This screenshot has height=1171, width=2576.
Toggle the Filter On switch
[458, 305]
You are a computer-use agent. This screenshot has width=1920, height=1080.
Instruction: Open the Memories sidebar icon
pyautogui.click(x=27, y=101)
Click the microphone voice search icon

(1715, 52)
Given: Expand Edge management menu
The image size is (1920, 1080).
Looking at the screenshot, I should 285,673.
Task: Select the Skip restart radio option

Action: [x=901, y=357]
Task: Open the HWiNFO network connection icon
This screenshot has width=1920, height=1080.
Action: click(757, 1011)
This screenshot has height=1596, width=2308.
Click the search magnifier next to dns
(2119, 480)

+--

## Task prompt
Copy out exactly the lines that begin at the one with "Task: Open the HWiNFO network connection icon" and end at the close of the material above; nothing else belongs in the answer.

## Solved problem
Task: Open the HWiNFO network connection icon
This screenshot has width=1920, height=1080.
Action: click(757, 1011)
This screenshot has height=1596, width=2308.
Click the search magnifier next to dns
(2119, 480)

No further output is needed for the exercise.